*** Opening of PROVIDED DATA ***

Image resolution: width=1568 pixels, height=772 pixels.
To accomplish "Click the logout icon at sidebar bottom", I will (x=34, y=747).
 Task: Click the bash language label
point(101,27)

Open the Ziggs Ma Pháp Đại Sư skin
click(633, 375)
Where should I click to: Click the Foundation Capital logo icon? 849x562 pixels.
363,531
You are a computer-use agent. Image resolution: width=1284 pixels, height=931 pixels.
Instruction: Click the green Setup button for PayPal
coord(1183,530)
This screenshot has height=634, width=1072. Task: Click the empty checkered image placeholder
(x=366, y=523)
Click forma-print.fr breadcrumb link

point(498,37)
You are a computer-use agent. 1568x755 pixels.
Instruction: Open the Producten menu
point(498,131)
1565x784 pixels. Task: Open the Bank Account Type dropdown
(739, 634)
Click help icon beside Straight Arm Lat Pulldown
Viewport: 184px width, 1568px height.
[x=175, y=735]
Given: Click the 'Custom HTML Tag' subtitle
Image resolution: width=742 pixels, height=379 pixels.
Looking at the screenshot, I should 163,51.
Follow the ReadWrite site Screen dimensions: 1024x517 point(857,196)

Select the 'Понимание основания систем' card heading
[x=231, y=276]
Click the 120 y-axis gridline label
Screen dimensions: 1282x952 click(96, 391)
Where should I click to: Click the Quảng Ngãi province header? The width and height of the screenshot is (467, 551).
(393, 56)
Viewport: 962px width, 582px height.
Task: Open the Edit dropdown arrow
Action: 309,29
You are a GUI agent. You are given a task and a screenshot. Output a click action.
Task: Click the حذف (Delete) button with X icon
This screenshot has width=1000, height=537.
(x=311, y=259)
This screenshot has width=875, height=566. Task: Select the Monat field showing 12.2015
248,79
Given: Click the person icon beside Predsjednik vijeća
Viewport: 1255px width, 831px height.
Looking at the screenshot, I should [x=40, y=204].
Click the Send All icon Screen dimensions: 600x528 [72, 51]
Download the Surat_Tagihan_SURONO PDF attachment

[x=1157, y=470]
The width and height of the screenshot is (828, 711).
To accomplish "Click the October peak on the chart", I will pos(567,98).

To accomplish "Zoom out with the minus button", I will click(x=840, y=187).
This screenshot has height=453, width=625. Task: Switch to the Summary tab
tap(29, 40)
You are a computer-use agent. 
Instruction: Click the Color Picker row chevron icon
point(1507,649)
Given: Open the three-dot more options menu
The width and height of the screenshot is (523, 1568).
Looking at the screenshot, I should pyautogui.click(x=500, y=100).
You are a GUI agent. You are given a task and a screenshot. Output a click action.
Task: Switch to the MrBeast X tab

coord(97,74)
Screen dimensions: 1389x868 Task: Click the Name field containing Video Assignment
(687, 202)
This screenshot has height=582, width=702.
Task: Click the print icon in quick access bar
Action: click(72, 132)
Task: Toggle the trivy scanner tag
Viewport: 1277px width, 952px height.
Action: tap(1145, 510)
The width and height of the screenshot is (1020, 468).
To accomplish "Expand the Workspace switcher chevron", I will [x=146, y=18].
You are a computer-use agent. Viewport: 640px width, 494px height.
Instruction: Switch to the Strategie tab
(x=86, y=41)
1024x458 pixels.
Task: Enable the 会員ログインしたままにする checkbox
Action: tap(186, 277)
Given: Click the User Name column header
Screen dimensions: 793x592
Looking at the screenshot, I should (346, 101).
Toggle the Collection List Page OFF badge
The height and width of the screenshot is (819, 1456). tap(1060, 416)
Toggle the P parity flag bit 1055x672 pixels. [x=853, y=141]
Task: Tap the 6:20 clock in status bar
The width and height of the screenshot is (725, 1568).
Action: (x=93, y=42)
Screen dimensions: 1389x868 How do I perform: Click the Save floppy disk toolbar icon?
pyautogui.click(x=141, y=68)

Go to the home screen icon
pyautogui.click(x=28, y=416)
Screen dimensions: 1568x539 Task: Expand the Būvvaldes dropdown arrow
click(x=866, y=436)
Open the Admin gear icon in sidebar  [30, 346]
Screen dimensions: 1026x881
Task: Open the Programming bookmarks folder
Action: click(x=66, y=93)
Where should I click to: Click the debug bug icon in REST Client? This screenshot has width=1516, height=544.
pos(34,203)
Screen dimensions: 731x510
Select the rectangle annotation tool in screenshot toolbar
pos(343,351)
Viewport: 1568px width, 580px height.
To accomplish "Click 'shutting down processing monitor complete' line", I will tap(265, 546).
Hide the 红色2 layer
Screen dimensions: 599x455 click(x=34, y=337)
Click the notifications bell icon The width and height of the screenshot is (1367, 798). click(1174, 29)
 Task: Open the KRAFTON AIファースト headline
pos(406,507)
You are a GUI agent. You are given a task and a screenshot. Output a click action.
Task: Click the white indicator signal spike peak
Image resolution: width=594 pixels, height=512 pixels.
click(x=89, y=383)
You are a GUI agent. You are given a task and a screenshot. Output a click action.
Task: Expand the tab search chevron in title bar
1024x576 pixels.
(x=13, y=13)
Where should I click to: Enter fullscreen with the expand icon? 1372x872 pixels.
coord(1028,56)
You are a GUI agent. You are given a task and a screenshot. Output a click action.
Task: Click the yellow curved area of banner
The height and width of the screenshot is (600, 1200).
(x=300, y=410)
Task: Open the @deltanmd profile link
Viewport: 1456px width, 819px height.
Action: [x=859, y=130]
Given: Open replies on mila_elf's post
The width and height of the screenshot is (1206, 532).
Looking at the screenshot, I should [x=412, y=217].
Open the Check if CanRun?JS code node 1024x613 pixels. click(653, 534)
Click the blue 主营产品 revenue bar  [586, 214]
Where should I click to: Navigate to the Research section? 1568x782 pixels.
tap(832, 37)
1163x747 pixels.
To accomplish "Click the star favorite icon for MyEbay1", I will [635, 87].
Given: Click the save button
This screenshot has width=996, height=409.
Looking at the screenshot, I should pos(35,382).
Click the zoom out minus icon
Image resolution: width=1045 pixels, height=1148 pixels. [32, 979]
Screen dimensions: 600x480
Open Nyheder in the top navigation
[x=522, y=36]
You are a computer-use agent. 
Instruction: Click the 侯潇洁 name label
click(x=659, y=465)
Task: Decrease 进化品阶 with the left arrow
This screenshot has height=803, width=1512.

*** Close of PROVIDED DATA ***

• ABOUT THIS EXERCISE
An exact copy of every record above is needed. Write it out word for word.

• TASK RESPONSE
Image resolution: width=1568 pixels, height=772 pixels.
To accomplish "Click the logout icon at sidebar bottom", I will (x=34, y=747).
 Task: Click the bash language label
point(101,27)

Open the Ziggs Ma Pháp Đại Sư skin
click(633, 375)
Where should I click to: Click the Foundation Capital logo icon? 849x562 pixels.
363,531
You are a computer-use agent. Image resolution: width=1284 pixels, height=931 pixels.
Instruction: Click the green Setup button for PayPal
coord(1183,530)
This screenshot has height=634, width=1072. Task: Click the empty checkered image placeholder
(x=366, y=523)
Click forma-print.fr breadcrumb link

point(498,37)
You are a computer-use agent. 1568x755 pixels.
Instruction: Open the Producten menu
point(498,131)
1565x784 pixels. Task: Open the Bank Account Type dropdown
(739, 634)
Click help icon beside Straight Arm Lat Pulldown
Viewport: 184px width, 1568px height.
[x=175, y=735]
Given: Click the 'Custom HTML Tag' subtitle
Image resolution: width=742 pixels, height=379 pixels.
Looking at the screenshot, I should 163,51.
Follow the ReadWrite site Screen dimensions: 1024x517 point(857,196)

Select the 'Понимание основания систем' card heading
[x=231, y=276]
Click the 120 y-axis gridline label
Screen dimensions: 1282x952 click(96, 391)
Where should I click to: Click the Quảng Ngãi province header? The width and height of the screenshot is (467, 551).
(393, 56)
Viewport: 962px width, 582px height.
Task: Open the Edit dropdown arrow
Action: 309,29
You are a GUI agent. You are given a task and a screenshot. Output a click action.
Task: Click the حذف (Delete) button with X icon
This screenshot has width=1000, height=537.
(x=311, y=259)
This screenshot has width=875, height=566. Task: Select the Monat field showing 12.2015
248,79
Given: Click the person icon beside Predsjednik vijeća
Viewport: 1255px width, 831px height.
Looking at the screenshot, I should [x=40, y=204].
Click the Send All icon Screen dimensions: 600x528 [72, 51]
Download the Surat_Tagihan_SURONO PDF attachment

[x=1157, y=470]
The width and height of the screenshot is (828, 711).
To accomplish "Click the October peak on the chart", I will pos(567,98).

To accomplish "Zoom out with the minus button", I will click(x=840, y=187).
This screenshot has height=453, width=625. Task: Switch to the Summary tab
tap(29, 40)
You are a computer-use agent. 
Instruction: Click the Color Picker row chevron icon
point(1507,649)
Given: Open the three-dot more options menu
The width and height of the screenshot is (523, 1568).
Looking at the screenshot, I should pyautogui.click(x=500, y=100).
You are a GUI agent. You are given a task and a screenshot. Output a click action.
Task: Switch to the MrBeast X tab

coord(97,74)
Screen dimensions: 1389x868 Task: Click the Name field containing Video Assignment
(687, 202)
This screenshot has height=582, width=702.
Task: Click the print icon in quick access bar
Action: click(72, 132)
Task: Toggle the trivy scanner tag
Viewport: 1277px width, 952px height.
Action: tap(1145, 510)
The width and height of the screenshot is (1020, 468).
To accomplish "Expand the Workspace switcher chevron", I will [x=146, y=18].
You are a computer-use agent. Viewport: 640px width, 494px height.
Instruction: Switch to the Strategie tab
(x=86, y=41)
1024x458 pixels.
Task: Enable the 会員ログインしたままにする checkbox
Action: tap(186, 277)
Given: Click the User Name column header
Screen dimensions: 793x592
Looking at the screenshot, I should (346, 101).
Toggle the Collection List Page OFF badge
The height and width of the screenshot is (819, 1456). tap(1060, 416)
Toggle the P parity flag bit 1055x672 pixels. [x=853, y=141]
Task: Tap the 6:20 clock in status bar
The width and height of the screenshot is (725, 1568).
Action: (x=93, y=42)
Screen dimensions: 1389x868 How do I perform: Click the Save floppy disk toolbar icon?
pyautogui.click(x=141, y=68)

Go to the home screen icon
pyautogui.click(x=28, y=416)
Screen dimensions: 1568x539 Task: Expand the Būvvaldes dropdown arrow
click(x=866, y=436)
Open the Admin gear icon in sidebar  [30, 346]
Screen dimensions: 1026x881
Task: Open the Programming bookmarks folder
Action: click(x=66, y=93)
Where should I click to: Click the debug bug icon in REST Client? This screenshot has width=1516, height=544.
pos(34,203)
Screen dimensions: 731x510
Select the rectangle annotation tool in screenshot toolbar
pos(343,351)
Viewport: 1568px width, 580px height.
To accomplish "Click 'shutting down processing monitor complete' line", I will tap(265, 546).
Hide the 红色2 layer
Screen dimensions: 599x455 click(x=34, y=337)
Click the notifications bell icon The width and height of the screenshot is (1367, 798). click(1174, 29)
 Task: Open the KRAFTON AIファースト headline
pos(406,507)
You are a GUI agent. You are given a task and a screenshot. Output a click action.
Task: Click the white indicator signal spike peak
Image resolution: width=594 pixels, height=512 pixels.
click(x=89, y=383)
You are a GUI agent. You are given a task and a screenshot. Output a click action.
Task: Expand the tab search chevron in title bar
1024x576 pixels.
(x=13, y=13)
Where should I click to: Enter fullscreen with the expand icon? 1372x872 pixels.
coord(1028,56)
You are a GUI agent. You are given a task and a screenshot. Output a click action.
Task: Click the yellow curved area of banner
The height and width of the screenshot is (600, 1200).
(x=300, y=410)
Task: Open the @deltanmd profile link
Viewport: 1456px width, 819px height.
Action: [x=859, y=130]
Given: Open replies on mila_elf's post
The width and height of the screenshot is (1206, 532).
Looking at the screenshot, I should [x=412, y=217].
Open the Check if CanRun?JS code node 1024x613 pixels. click(653, 534)
Click the blue 主营产品 revenue bar  [586, 214]
Where should I click to: Navigate to the Research section? 1568x782 pixels.
tap(832, 37)
1163x747 pixels.
To accomplish "Click the star favorite icon for MyEbay1", I will [635, 87].
Given: Click the save button
This screenshot has width=996, height=409.
Looking at the screenshot, I should pos(35,382).
Click the zoom out minus icon
Image resolution: width=1045 pixels, height=1148 pixels. [32, 979]
Screen dimensions: 600x480
Open Nyheder in the top navigation
[x=522, y=36]
You are a computer-use agent. 
Instruction: Click the 侯潇洁 name label
click(x=659, y=465)
Task: Decrease 进化品阶 with the left arrow
This screenshot has height=803, width=1512.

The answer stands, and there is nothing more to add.